Les patients majeurs, « capables d’un discernement plein et entier », atteints d’une « maladie incurable » avec « pronostic vital engagé à court ou moyen terme » et subissant des souffrances « réfractaires » (ne pouvant être soulagées) pourront « demander à pouvoir être aidés afin de mourir », a dit le chef de l’État.  

Les mineurs et les patients atteints de maladies psychiatriques ou neurodégénératives qui altèrent le discernement, comme Alzheimer, en seront donc exclus.

En cas d’avis collégial favorable de l’équipe médicale, une substance létale sera prescrite à la personne, qu’elle pourra s’administrer elle-même, ou avec l’aide d’un tiers si elle « n’est pas en mesure d’y procéder physiquement ».

Dans plusieurs pays d’Europe, la législation autorise l’euthanasie et/ou le suicide assisté. La Belgique est, avec les Pays-Bas, l’un des deux premiers pays européens à avoir autorisé, il y a 20 ans, l’euthanasie.
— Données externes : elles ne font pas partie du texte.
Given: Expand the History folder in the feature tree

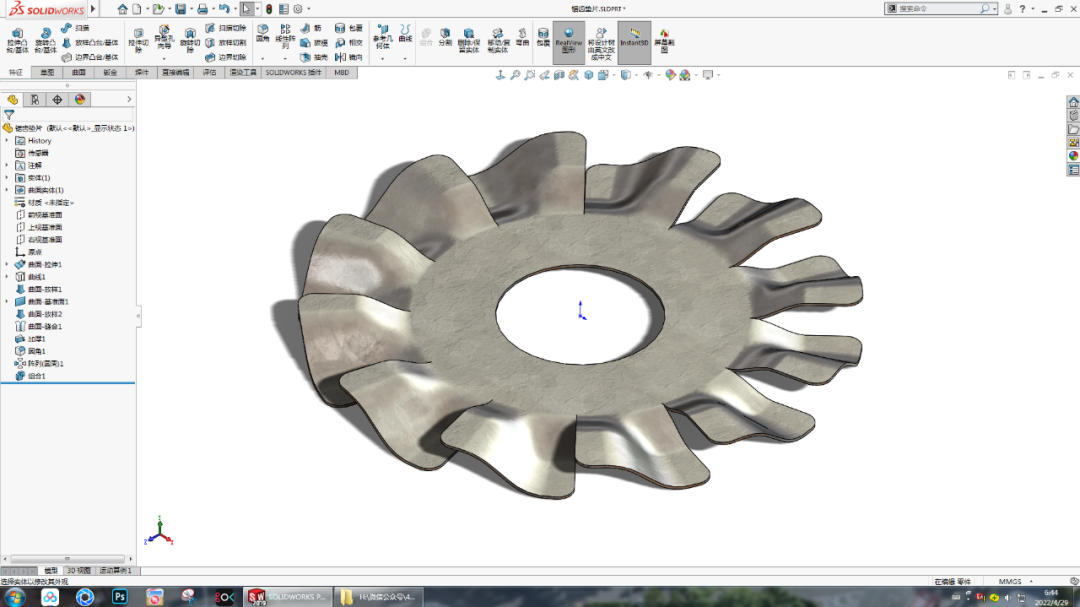Looking at the screenshot, I should point(8,141).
En Espagne, une loi légalisant l’aide à la fin de vie, entrée en vigueur en juin 2021, permet l’euthanasie et le suicide médicalement assisté, alors qu’en Suisse il existe différentes formes d’assistance au décès.  

« Directives anticipées »

La loi française actuelle, dite Claeys-Leonetti, dont la dernière version date de 2016, permet une « sédation profonde et continue » pour des malades au pronostic vital engagé à court terme et aux souffrances inapaisables, mais n’autorise ni le suicide assisté ni l’euthanasie.

Changer cette loi était une promesse de campagne d’Emmanuel Macron, mais après avoir installé une convention citoyenne sur le sujet, il a plusieurs fois reporté sa décision.

Cette convention réunissant des Français tirés au sort s’est prononcée au printemps 2023 dans un avis non contraignant pour l’ouverture d’une « aide active à mourir » sous conditions.

Le sujet est sensible : si plusieurs sondages décrivent des Français majoritairement favorables à la légalisation d’une forme d’aide à mourir, cette perspective suscite l’opposition des cultes et d’un grand nombre de soignants.

Soucieux de ne pas heurter des sensibilités, notamment religieuses, Emmanuel Macron a assumé de « prendre le temps », affichant ses hésitations et multipliant les dîners à l’écoute des sommités de l’éthique, du monde médical et des cultes.

« J’ai retenu de ces échanges cette crainte légitime qu’on assigne une valeur à la vie, qu’on laisse entendre qu’il y aurait des vies devenues inutiles. Non, jamais. Je crois que le texte lève les ambiguïtés », dit-il.

Il a confié dans cette interview avoir personnellement écrit ses propres « directives anticipées » sur les soins qu’il souhaite, ou non, recevoir en fin de vie.

« Il y aura des oppositions »

Le processus parlementaire s’annonce long et l’aboutissement n’interviendra probablement pas avant 2025.

Le texte sera présenté en avril en Conseil des ministres pour un examen en première lecture à l’Assemblée nationale en mai, avant les élections européennes de juin.

Le projet de loi inclura des mesures du plan décennal pour renforcer les soins palliatifs, insuffisants en France de l’avis général.  

Le président a souhaité un seul texte « pour ne pas laisser penser que l’on fait l’aide à mourir parce que la société n’est pas capable de prendre soin ».

Anticipant les critiques et pour répondre à « une colère rentrée », le président a aussi annoncé un renforcement des soins palliatifs : sur dix ans, « c’est un milliard d’euros de plus que nous allons y investir », en plus du 1,6 milliard actuellement consacré aux soins d’accompagnement.  

Le chef de l’État estime que « des milliers de personnes et de familles attendent » cette évolution, mais il reconnaît aussi que cette loi ne pourra pas être « totalement » consensuelle.

« Je ne suis pas naïf », « il y aura des oppositions », a-t-il conclu.